É errado supor que o constituinte não devesse fazê-lo. O problema é pragmático. Faltou um “sempre que possível” ou “na medida dos meios orçamentários”. Exemplo disso é o art. 6º, a cuidar dos direitos sociais assim escrito: “São direitos sociais a educação, a saúde, a alimentação, o trabalho, a moradia, o lazer, a segurança, a previdência social, a proteção à maternidade e à infância, a assistência aos desamparados, na forma desta Constituição”. Um sarcástico constitucionalista (não vem a pelo citá-lo) se perguntou se tudo isso cairia do céu, uma espécie de fubá (ou maná, como no mitológico deserto hebraico), ou deveria o Estado, da noite para o dia, realizar o voluntarismo desbragado dos constituintes.
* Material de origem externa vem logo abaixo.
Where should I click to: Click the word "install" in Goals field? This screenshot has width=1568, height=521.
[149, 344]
Ao que sei, nada daquilo posto no art. 6º realizou-se a contento. Cá estamos já em 2015 metidos em severa crise. O governo da União falido e sem meios sequer para as coisas mais essenciais.
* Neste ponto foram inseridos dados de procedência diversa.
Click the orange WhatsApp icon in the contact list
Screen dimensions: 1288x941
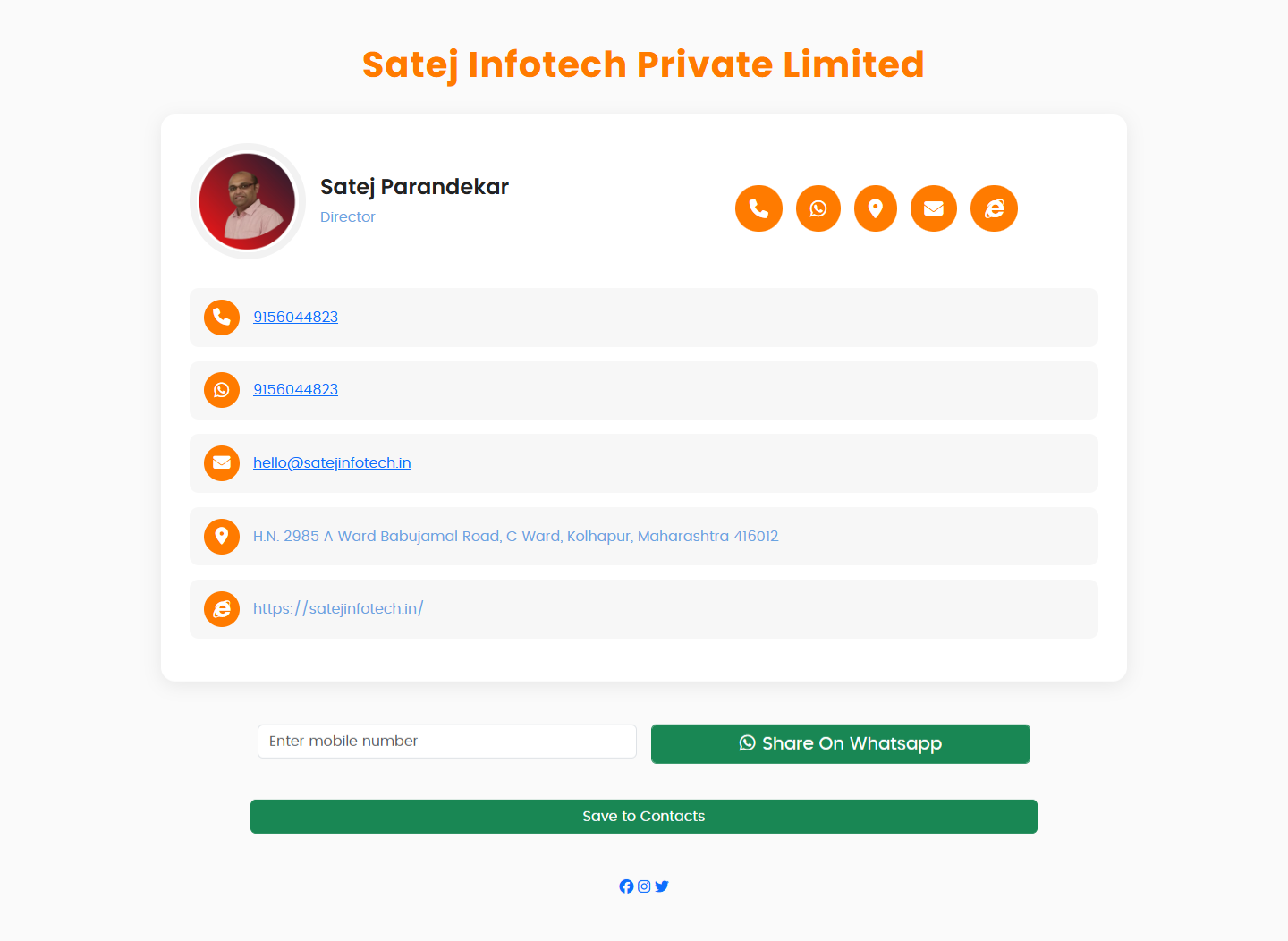(222, 390)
Os constituintes abriram um capítulo para a educação, a cultura e o desporto. Dispõe no art. 205: “A educação, direito de todos e dever do Estado e da família (…)”. A declaração é pomposa. A sua realização, um fiasco. No art. 196 já dissera: “A saúde é direito de todos e dever do Estado (…)”. Continuamos a ver os corredores dos hospitais repletos de pacientes, nos dois sentidos, completamente descurados. Os constituintes trataram de tudo: da habitação, da ciência, dos índios, do pleno emprego etc. Em vão. Em vão uma ova! Dessa pletora de direitos é que nasceram os “movimentos sociais”, o dos índios e suas demarcações, o dos quilombolas, o dos sem-terra, o dos sem-teto, o dos que querem viajar de graça nos ônibus e nos trens. Eles fazem arruaças, destroem o que encontram pela frente, invadem propriedades alheias, fazem o diabo em nome dos direitos sociais plasmados na Constituição, vestindo o vermelho socialista do PT (que à sua vez os utiliza e transporta pelo país afora), com os fortalecidos sindicados filiados à Central Única dos Trabalhadores (CUT). Outro dia o presidente Lula nos ameaçou com o “exército do sr. Stédile”.
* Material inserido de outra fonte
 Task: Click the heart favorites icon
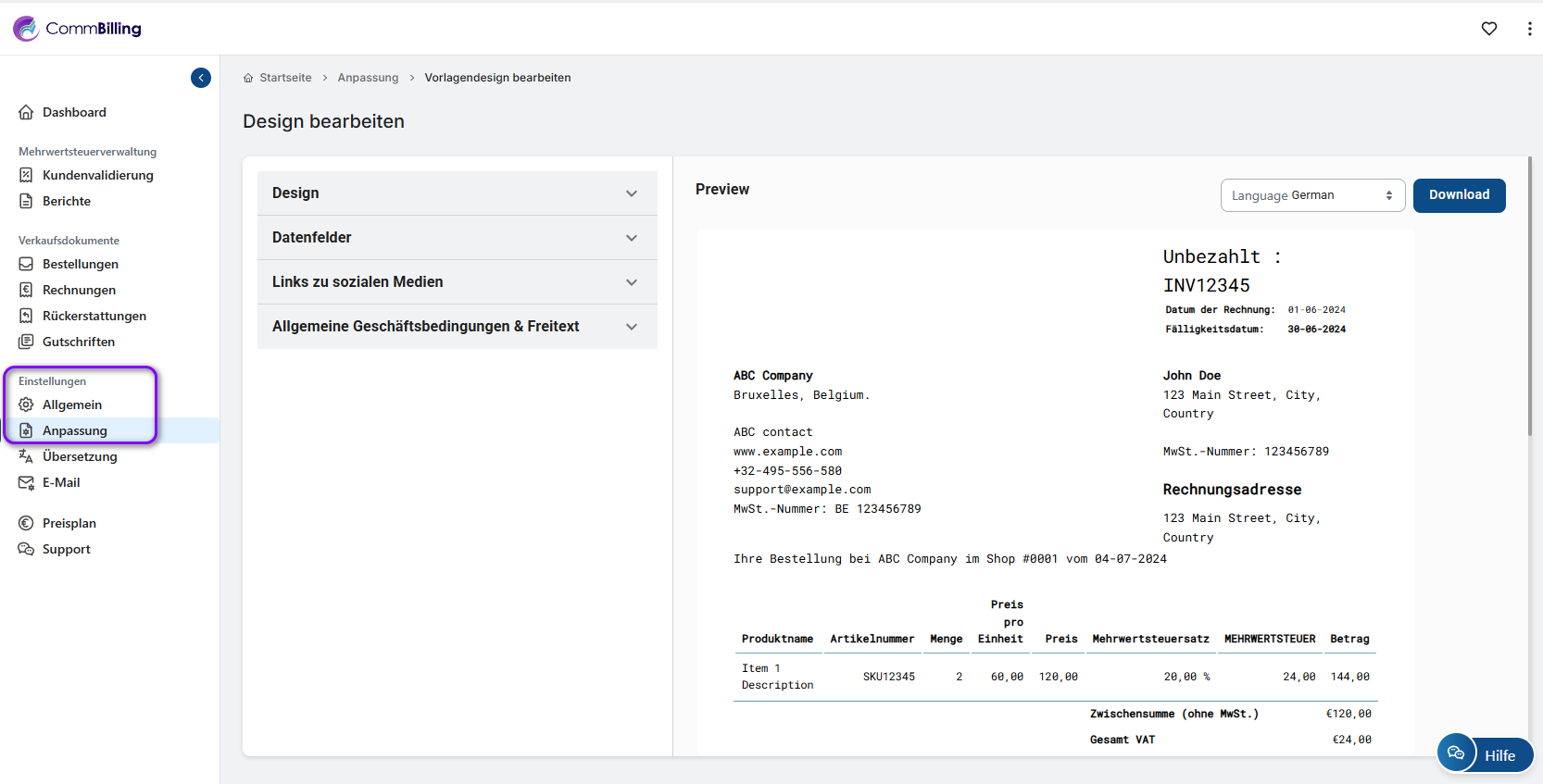(x=1488, y=29)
É preciso criminalizar os excessos desses baderneiros. Nossos índios deveriam ser cuidados e levados, gratuitamente, às universidades; nós os dizimamos. Ao revés, vivem em reservas enormes e precárias, sonhando com civilização, carros e smartphones. A Fundação Nacional do Índio (Funai) vive de verdadeiros zoológicos humanos. Agricultores de feijão e arroz (familiar) para diferenciá-los do nosso eficaz agronegócio, o melhor do mundo (que nunca precisou do governo, que mais atrapalha do que ajuda) merecem total apoio do Estado. Os bandidos do Movimento dos Trabalhadores Rurais Sem Terra (MST) e quejandos deveriam ser presos, fichados, processados e condenados na forma da lei. Aliás, o financiamento desses movimentos está a merecer uma CPI.
Estão sendo usados, politicamente, para agitar o país e criar clima de beligerância, de luta de classes, de acirramento de ânimos, sob os olhares complacentes, quando não coniventes de certos setores do governo federal com os inconfessáveis objetivos concertados no Foro de São Paulo, congregador dos movimentos socialistas da América Latina. Mas é um socialismo diferente do marxista, a merecer respeito pelo que expressou no século 20. É diferente, igualmente, do socialismo professado pelos partidos europeus, dentro dos esquadros de regimes perfeitamente democráticos.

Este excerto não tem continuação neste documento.